Exactly as they stand, copy the lines from the one containing "Open the Normal blending mode dropdown" to the final line of the data; leave out the pictures.

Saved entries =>
- Opening Delimiter -
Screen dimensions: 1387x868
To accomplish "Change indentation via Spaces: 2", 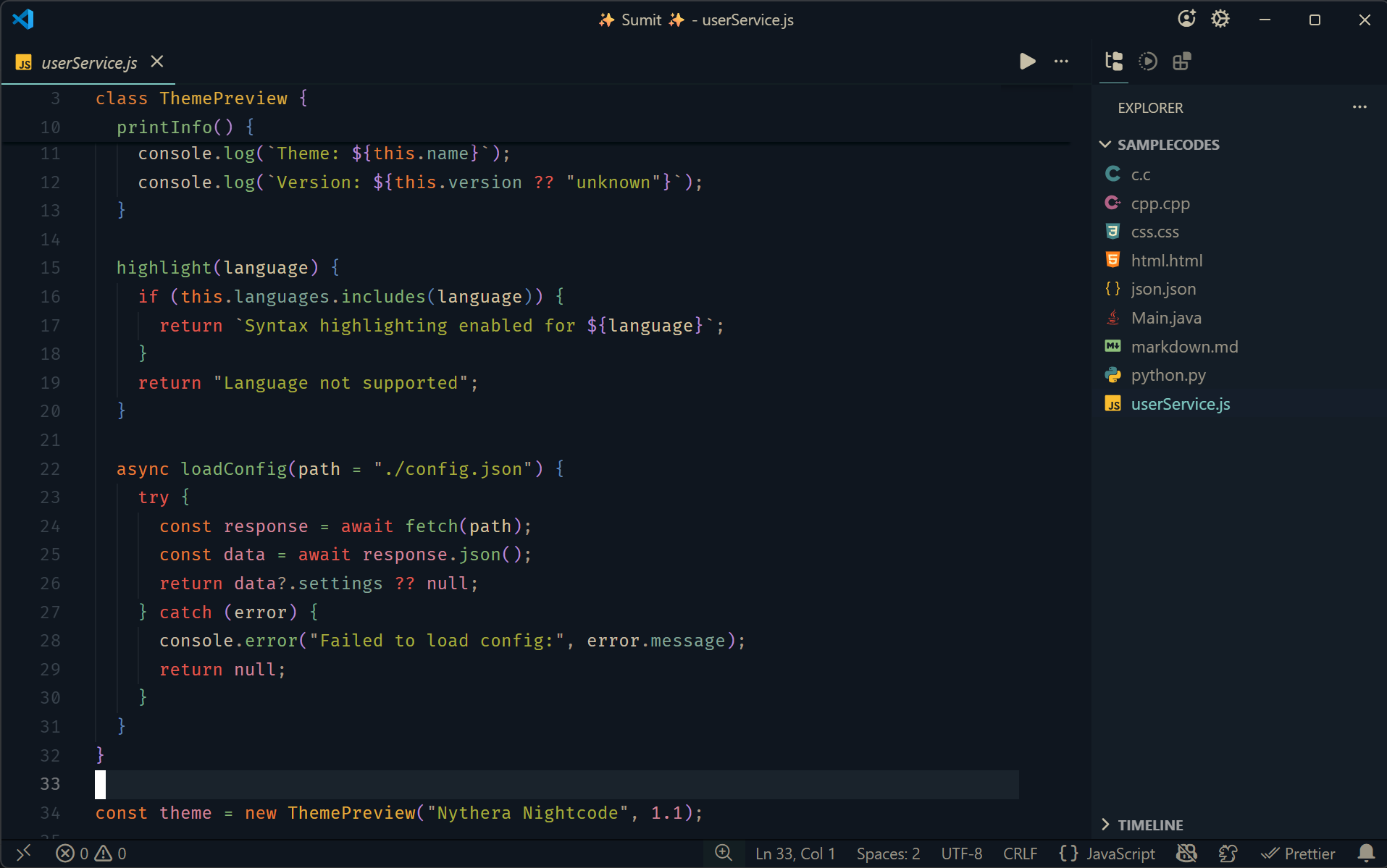I will pos(887,854).
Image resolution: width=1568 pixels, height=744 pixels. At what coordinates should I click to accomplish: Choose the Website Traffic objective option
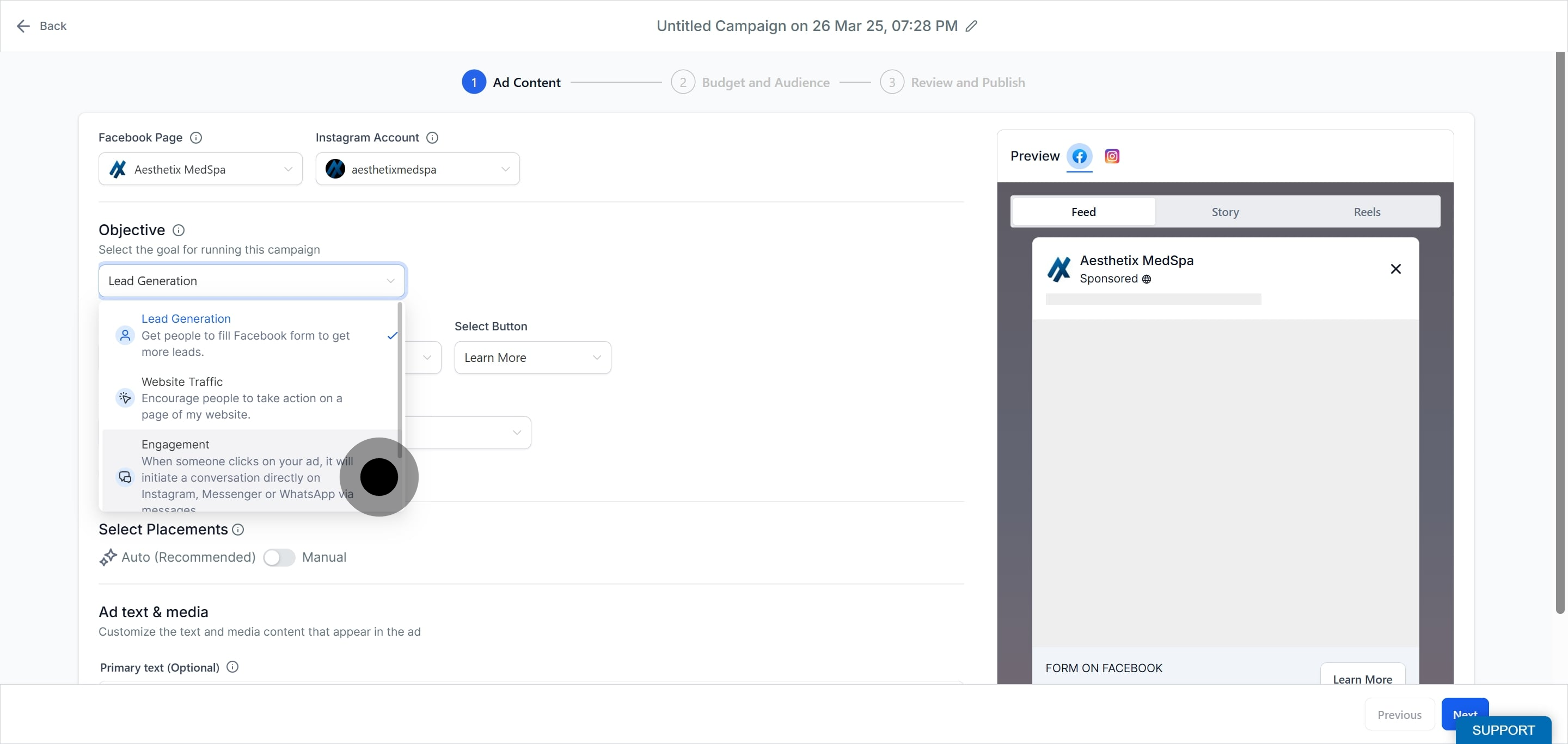click(x=243, y=398)

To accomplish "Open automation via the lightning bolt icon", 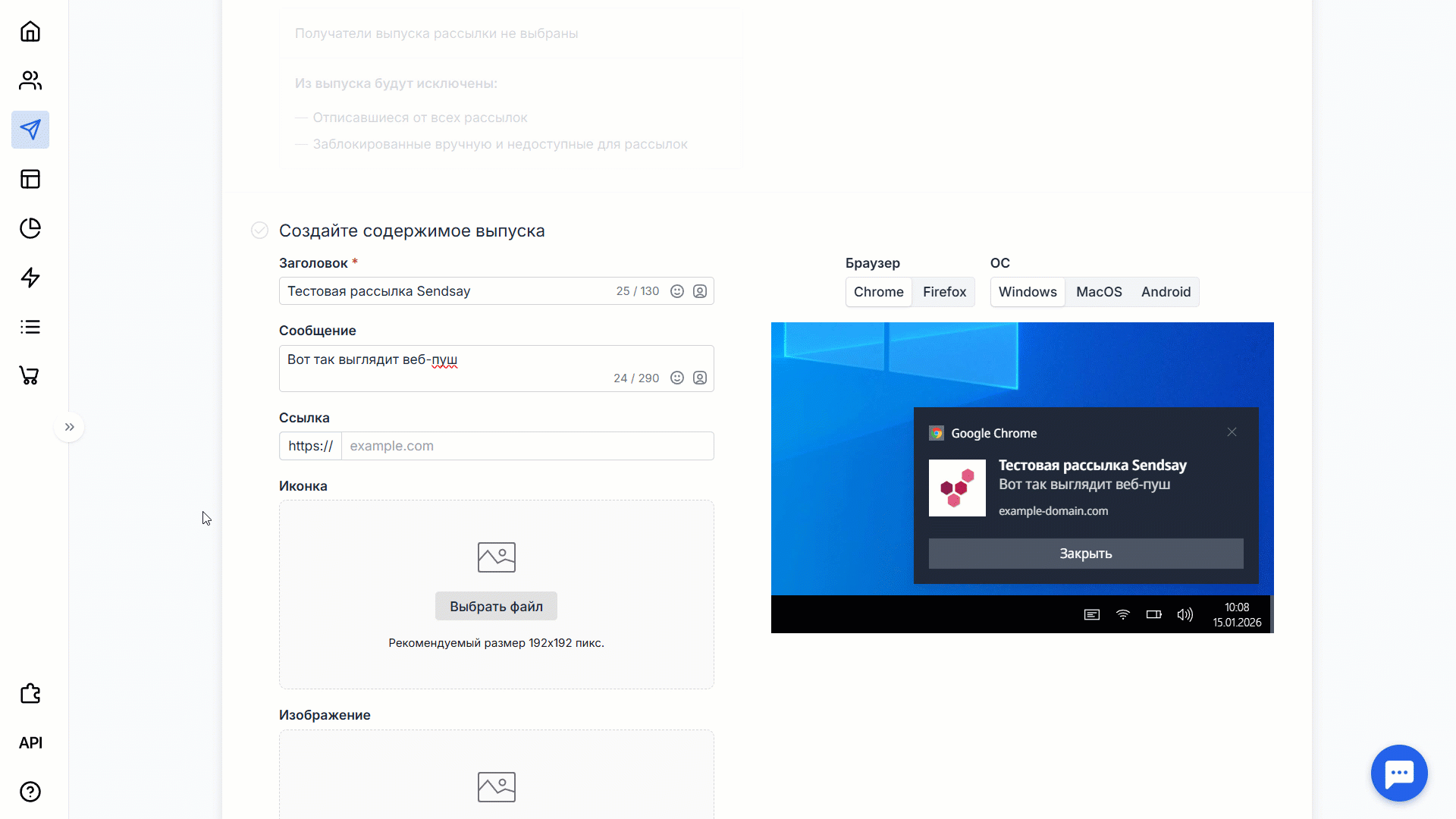I will click(30, 278).
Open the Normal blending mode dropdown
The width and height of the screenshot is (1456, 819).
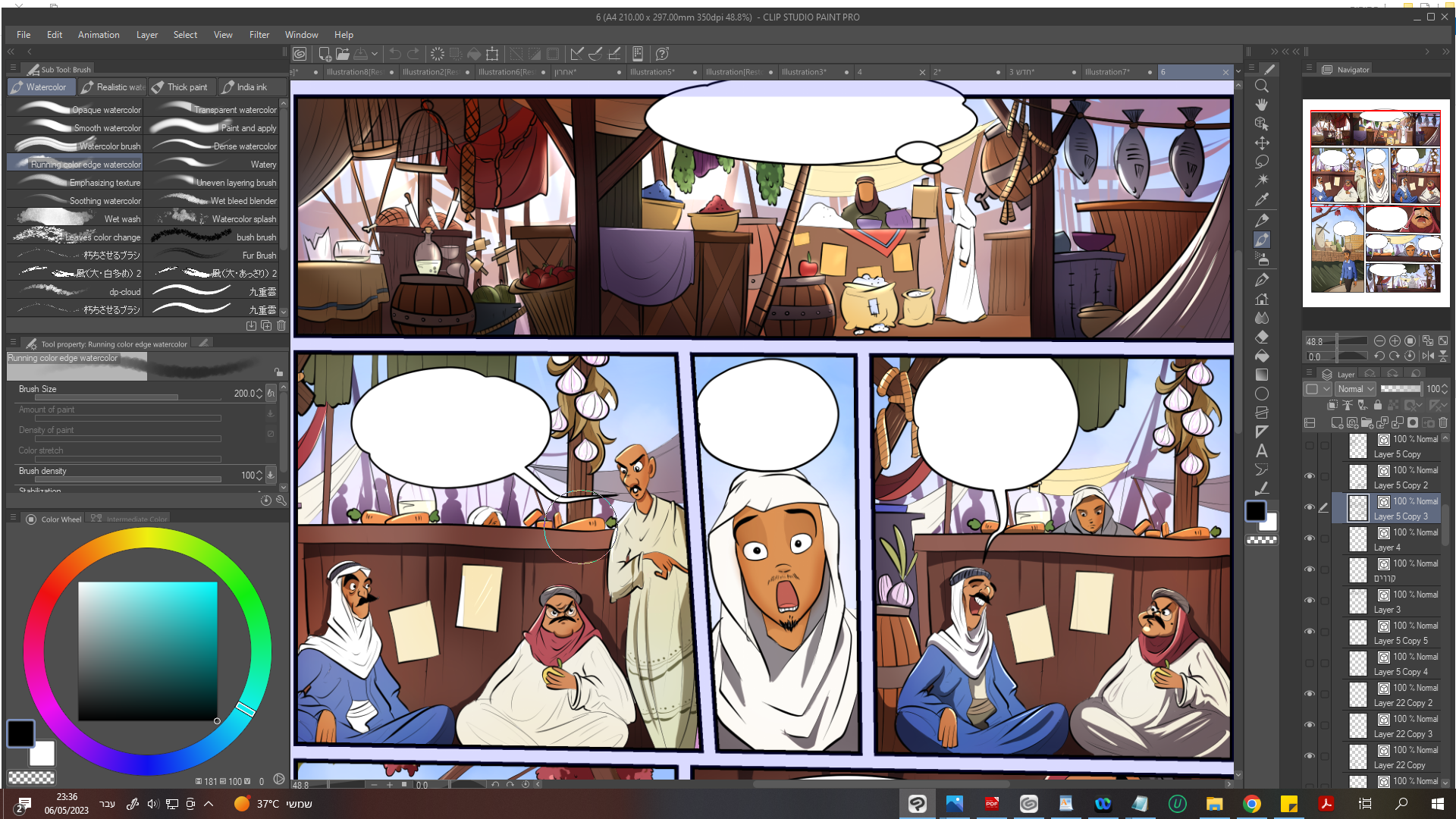click(x=1354, y=389)
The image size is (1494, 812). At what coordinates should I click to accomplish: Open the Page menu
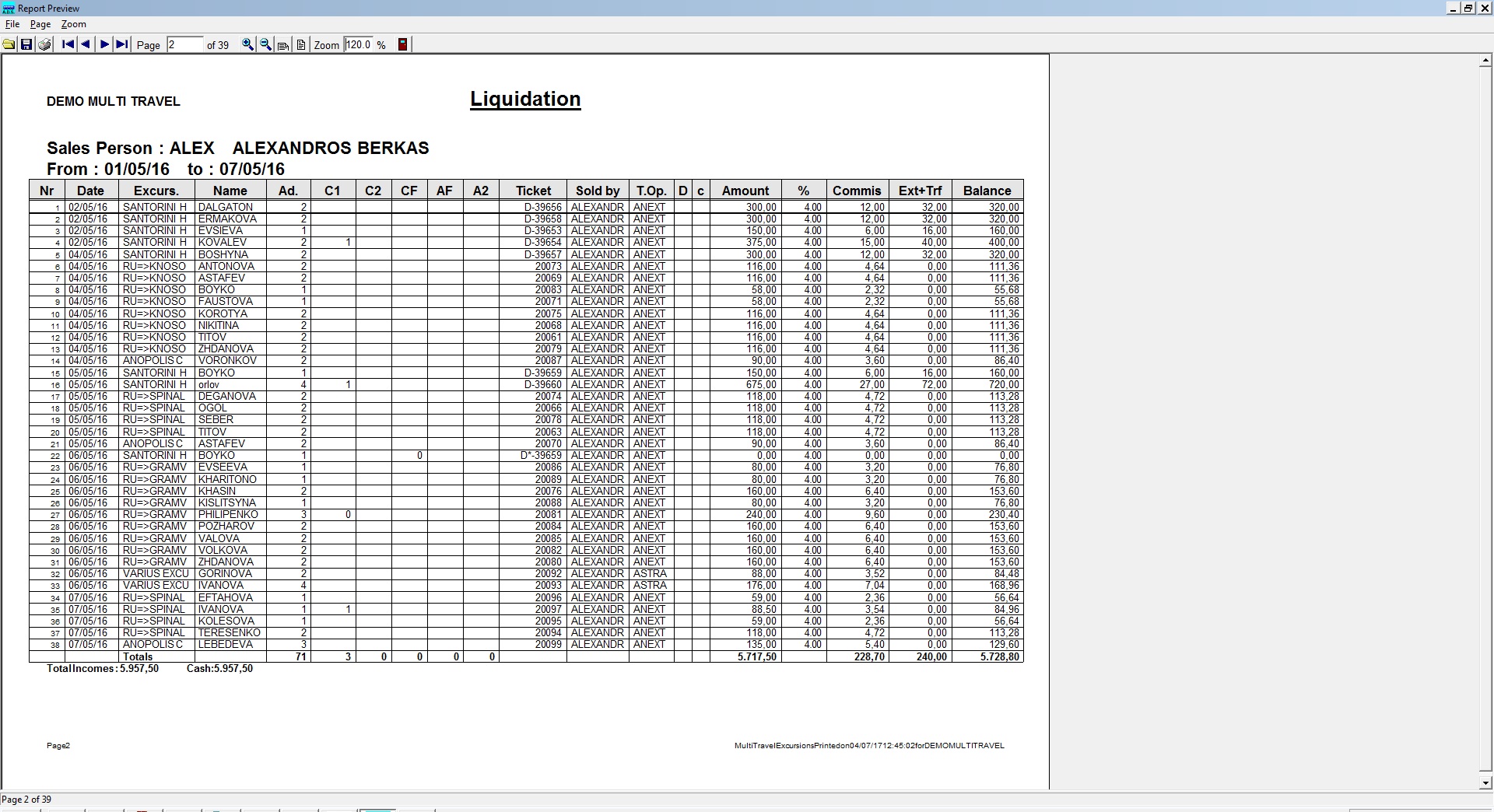tap(40, 24)
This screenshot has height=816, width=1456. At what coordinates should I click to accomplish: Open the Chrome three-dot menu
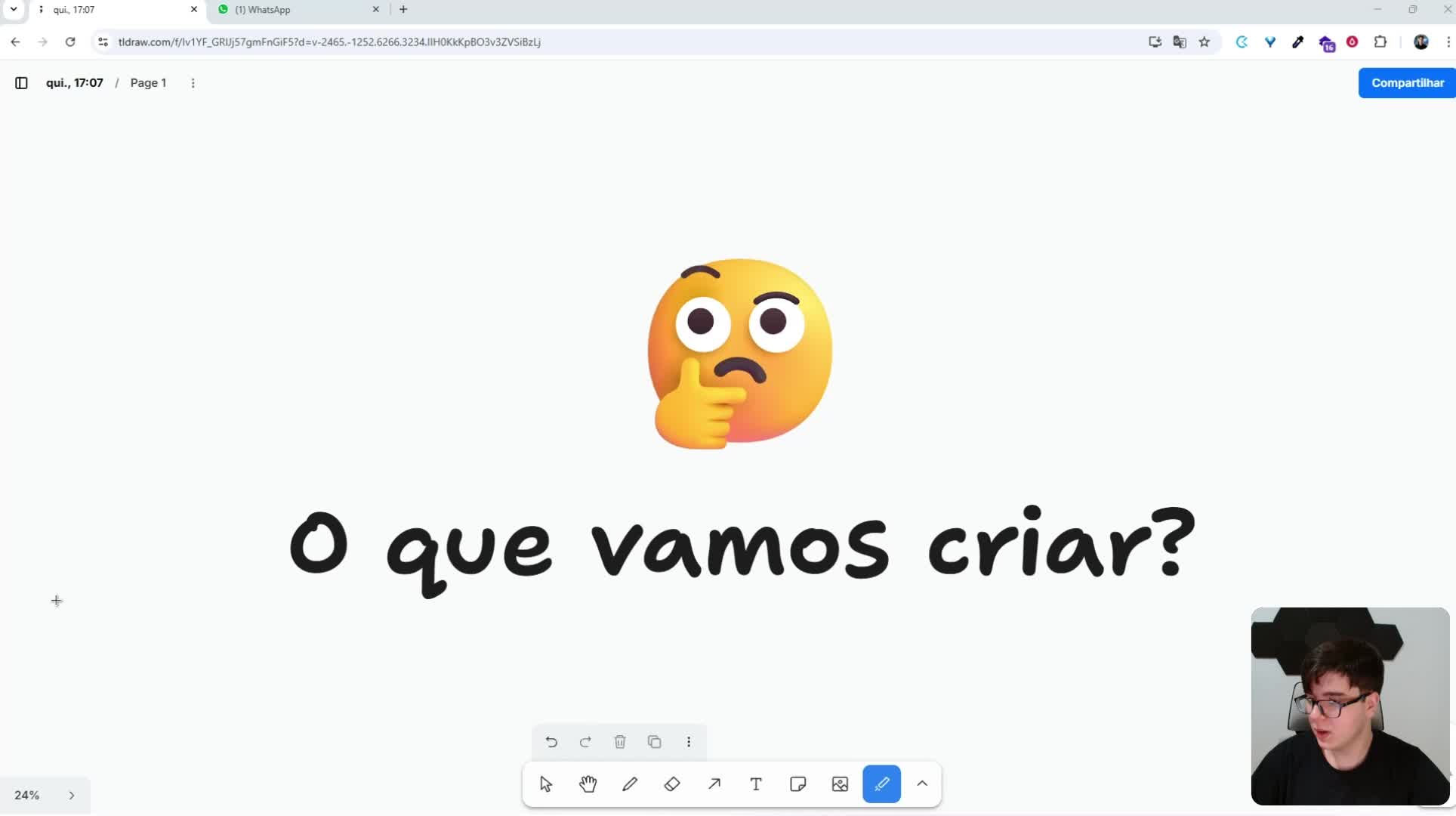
- Closing Delimiter -
Task output =>
Open the Normal blending mode dropdown
The width and height of the screenshot is (1456, 819).
click(x=1354, y=389)
The image size is (1494, 812). At what coordinates should I click to accomplish: Open the Page menu
tap(40, 24)
This screenshot has height=816, width=1456. At what coordinates should I click to accomplish: Open the Chrome three-dot menu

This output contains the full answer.